* **Document passage**:

Iñigo Barreira from IZENPE made an ETSI Presentation. Initially he explained the current situation of ETSI deliverables. And then he gave information about the ETSI deliverables to be published in 2015. According to this deliverables to be published as TS in June 2105 and starting the procedure to became EN in 2016

  • 319 401 General Policy Requirements for Trust Service Providers

EN 319 411 Policy and security requirements for Trust Service Providers issuing certificates

  • 319 411-1: General requirements
  • 319 411-2: Requirements for trust service providers issuing EU qualified certificates

EN 319 412 Certificate Profiles

  • 319 412-1: Overview and common data structures
  • 319 412-2: Certificate profile for certificates issued to natural persons
  • 319 412-3: Certificate profile for certificates issued to legal persons
  • 319 412-4: Certificate profile for web site certificates issued to organizations
  • 319 412-5: QC Statements
  • 319 421 Policy and Security Requirements for Trust Service Providers issuing Electronic Time-Stamps
  • 319 422 Time-stamping protocol and electronic time-stamp profiles

319 411-1 and 319 411-2 are the general requirements according to EIDAS regulations. 319 412-4 and 319 412-5 are the most important parts for CAB Forum and CAs should follow these two standards. Iñigo stated that the implementing dates of these standards have not been decided yet. During this presentation Iñigo also informed participants about the eIDAS Audit Requirement. The most significant requirement is Article 20.1 as follows;

“Qualified trust service providers shall be audited at their own expense at least every 24 months by a conformity assessment body. The purpose of the audit shall be to confirm that the qualified trust service providers and the qualified trust services provided by them fulfill the requirements laid down in this Regulation. The qualified trust service providers shall submit the resulting conformity assessment report to the supervisory body within the period of three working days after receiving it.”

ETSI audits will be carried out only by auditing bodies accredited in accordance with Annex E of TS 102 042.

* **Material supplied**:

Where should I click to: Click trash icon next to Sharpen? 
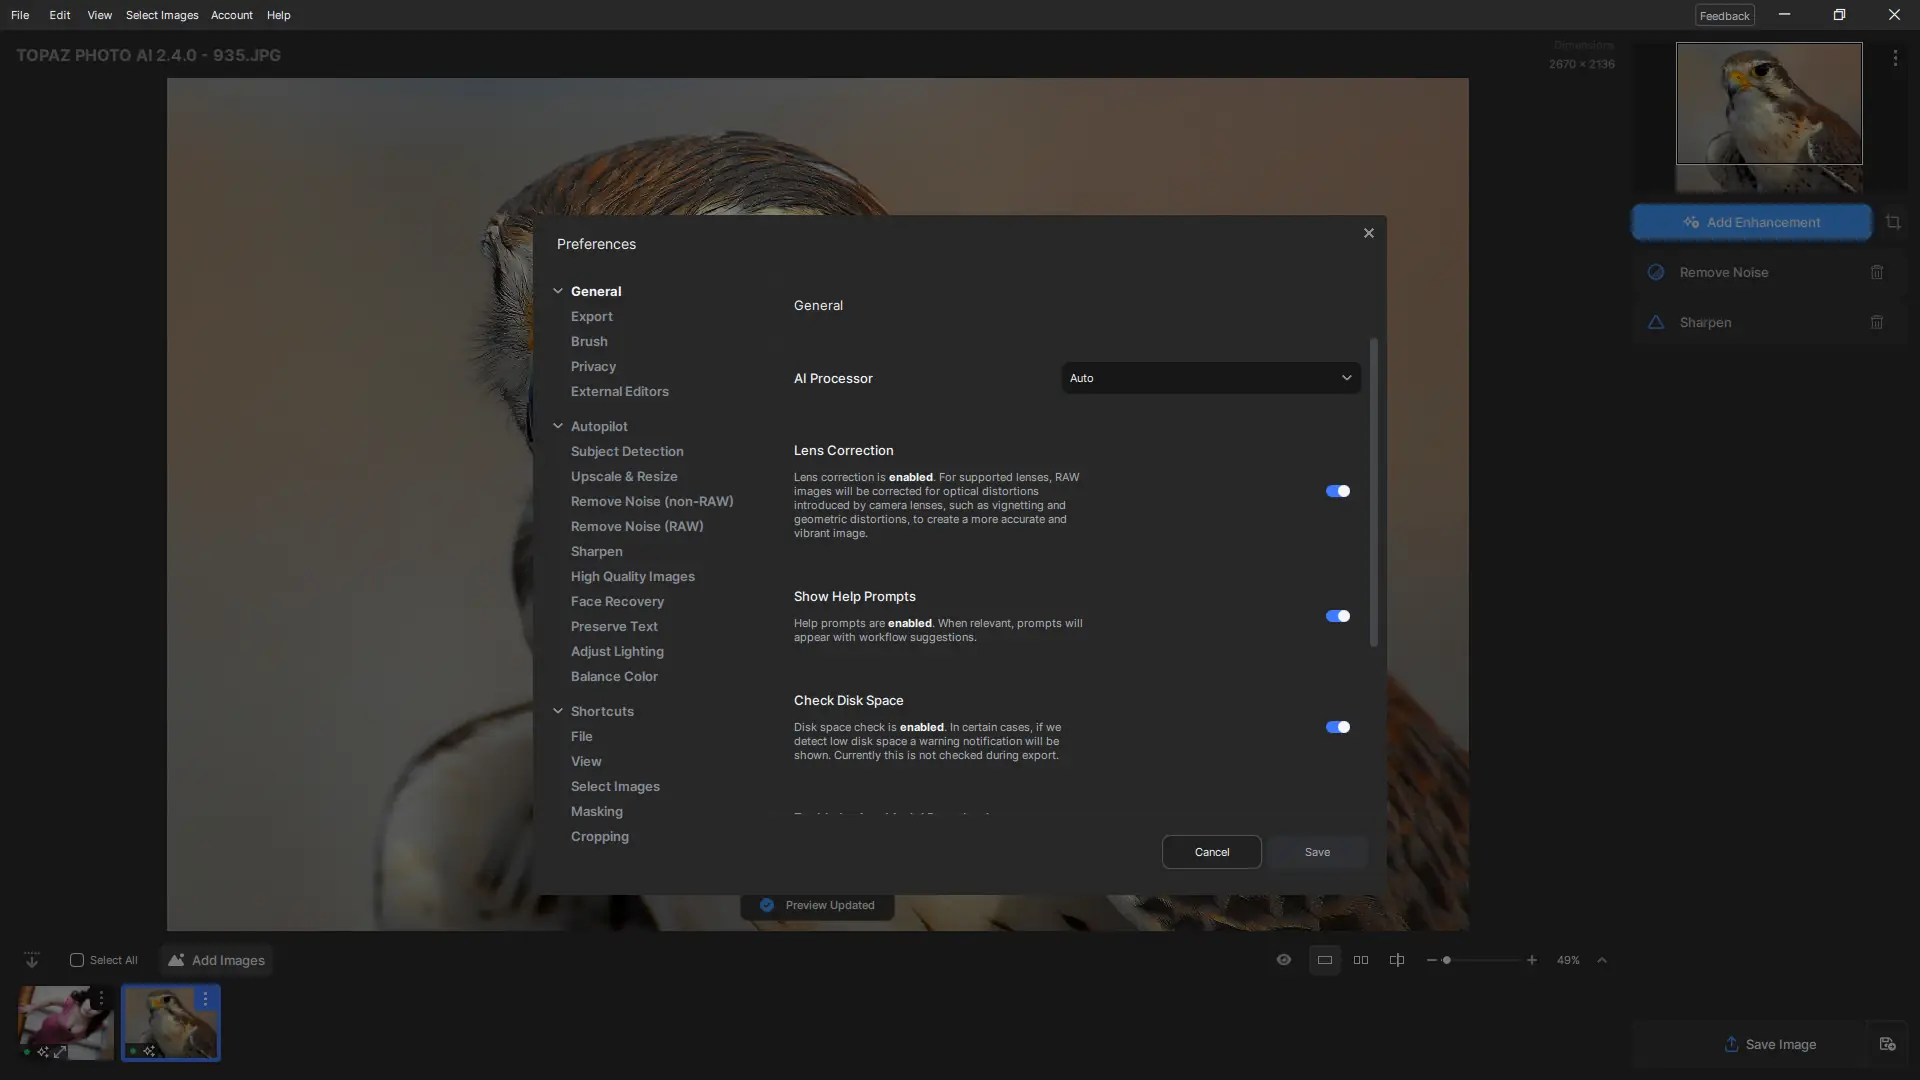click(1877, 322)
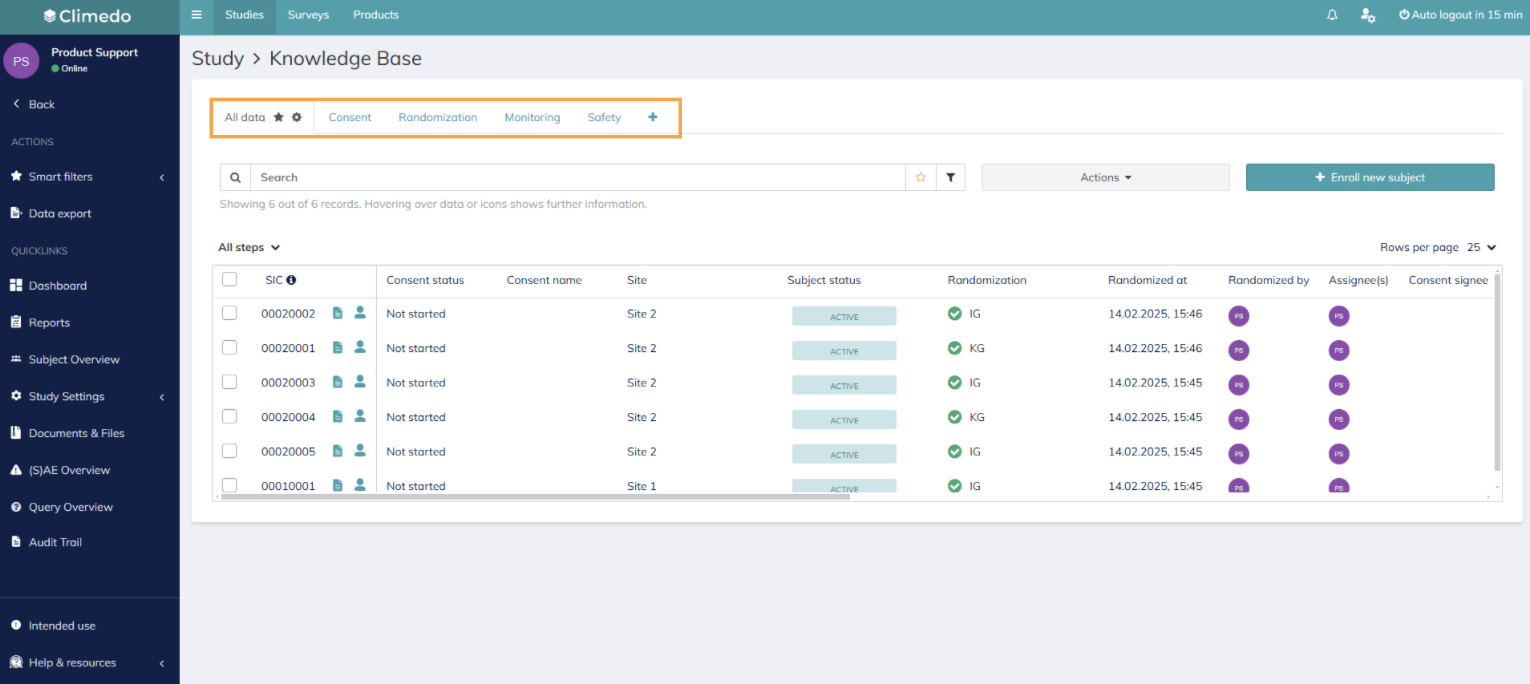This screenshot has height=684, width=1530.
Task: Change Rows per page dropdown
Action: point(1481,247)
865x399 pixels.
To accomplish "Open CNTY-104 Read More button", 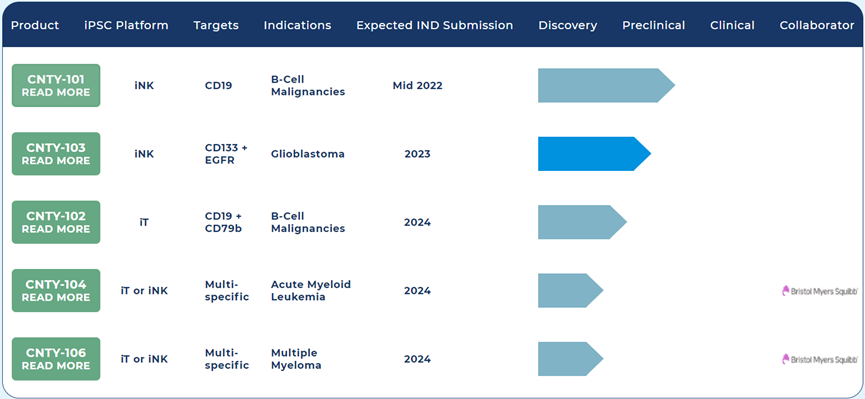I will point(56,291).
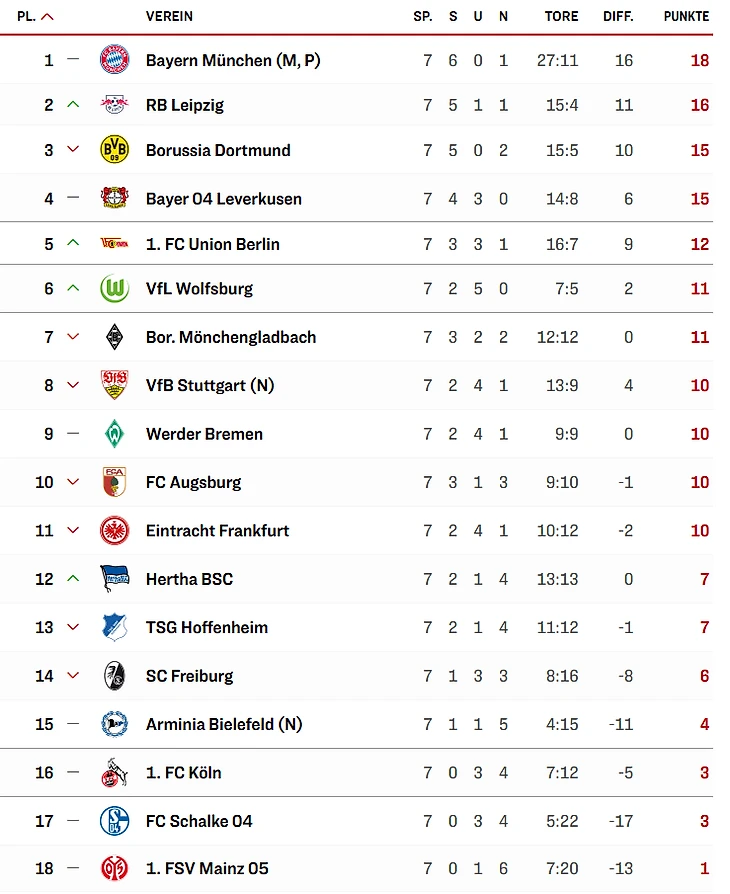
Task: Click the Werder Bremen diamond crest
Action: [x=114, y=434]
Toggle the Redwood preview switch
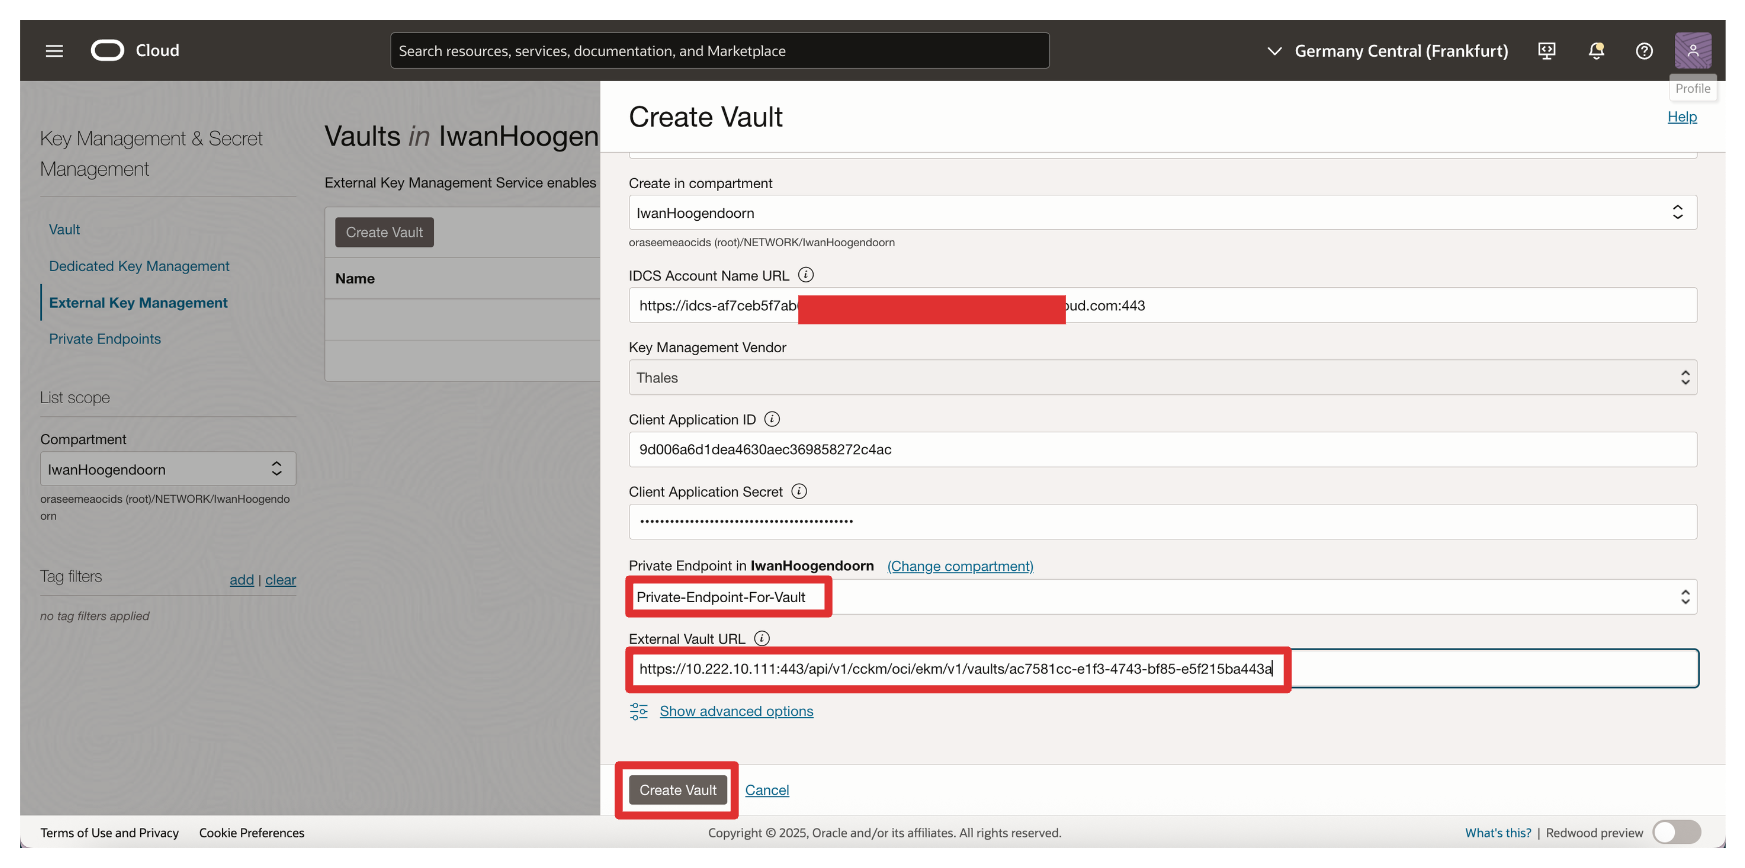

* **Problem 1**: In the ETSI presentation notes, how often does Article 20.1 require qualified trust service providers to be audited?
* **Problem 2**: Summarize the ETSI presentation notes in two sentences.

* **Finished answer 1**: At least every 24 months, by a conformity assessment body, at the providers' own expense.

* **Finished answer 2**: Iñigo Barreira from IZENPE described the current state of ETSI deliverables and those due for publication in 2015, which cover policy and security requirements for trust service providers, certificate profiles, and time-stamping, and he identified 319 412-4 and 319 412-5 as the most important parts for CAB Forum. He also covered the eIDAS audit requirement: Article 20.1 requires qualified trust service providers to be audited at their own expense at least every 24 months by a conformity assessment body, and ETSI audits will be carried out only by bodies accredited under Annex E of TS 102 042.